Fact Zap

What is Edible Gold ?

Gold topped food is the new craze in exotic dining. Edible gold is 100% real gold in form of flakes, sprinkles or sheets. Premium hotels use it to make their food royal and elite.

Gold picture by Alexander Grey on Unsplash

Gold topped pizza, Champagne with gold sprinkles, Gold plated sushi,.. sound exotic and rich? Edible gold is making a comeback. It takes an expert chef with experience and skill to handle delicate gold toppings. Edible gold is available as gold sheets or gold flakes. It is soft and delicate. It can wrinkle or tear easily if not handled with care. It can be added to any type of cuisine, from candies and cup cakes to chicken wings and biriyani.

History of edible gold

Looking back in time, ancient Egyptians drank medicines mixed with liquid gold. They believed it to be the elixir of life. In the Middle ages, European royals decorated food with edible gold to give it a royal touch. In East Asia, gold was used in native medicine as a purifier. Gold has proved to be more than jewellery throughout history.

What is edible gold

When it comes to jewellery, pure 24 carat gold is soft. It should be mixed with impurities like copper or silver before it can be made in to jewellery. 18 carat gold is the standard for jewellery.
When it comes to edible gold, impurities are harmful to humans. So edible gold is 100% pure gold (24 carats).
Pure gold is melted at 2000 degree Fahrenheit (10 times hotter than an oven) and poured into bars. These bars are stretched by passing through rollers and hand pounded to form thin sheets. Edible gold sheets can be as thin as 0.0001 millimetres.

Why use gold on food

A gold crested dinner platter is luxurious. It is a royal experience. No doubt, this experience comes with a hefty price tag. Normal biriyani costs 2.50 USD. Royal biriyani topped with gold crested lamb chops may cost around 250 USD. Same goes for coffee.. A cup of cappuccino costs around 5 USD. But a cup of cappuccino topped with 23k gold leaf costs over 35 USD.

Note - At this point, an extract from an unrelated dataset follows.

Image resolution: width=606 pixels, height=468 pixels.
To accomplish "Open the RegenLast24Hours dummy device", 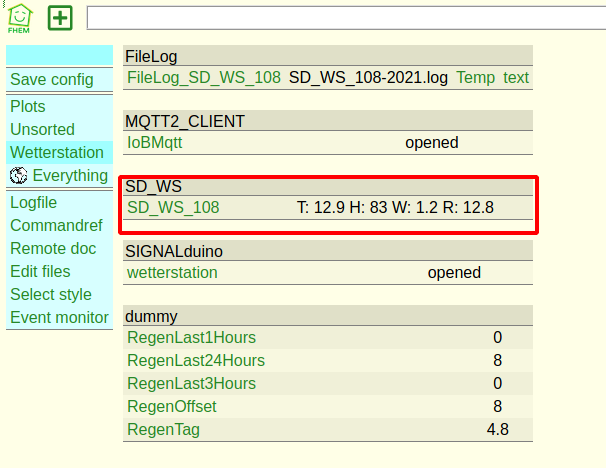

Science behind edible gold

gold is tasteless to the human tongue. A gold leaf is no more than a thin metal sheet. Pure gold is chemically inert, which means it does not react. Saliva cannot dissolve it. Acids and digestive juices in the human body cannot break down gold. If the gold we eat is small in size to pass through without causing an internal block, it passes through the digestive system and is sent out as waste.

Edible gold can do neither good nor bad to humans. It goes in and comes out. As simple as that.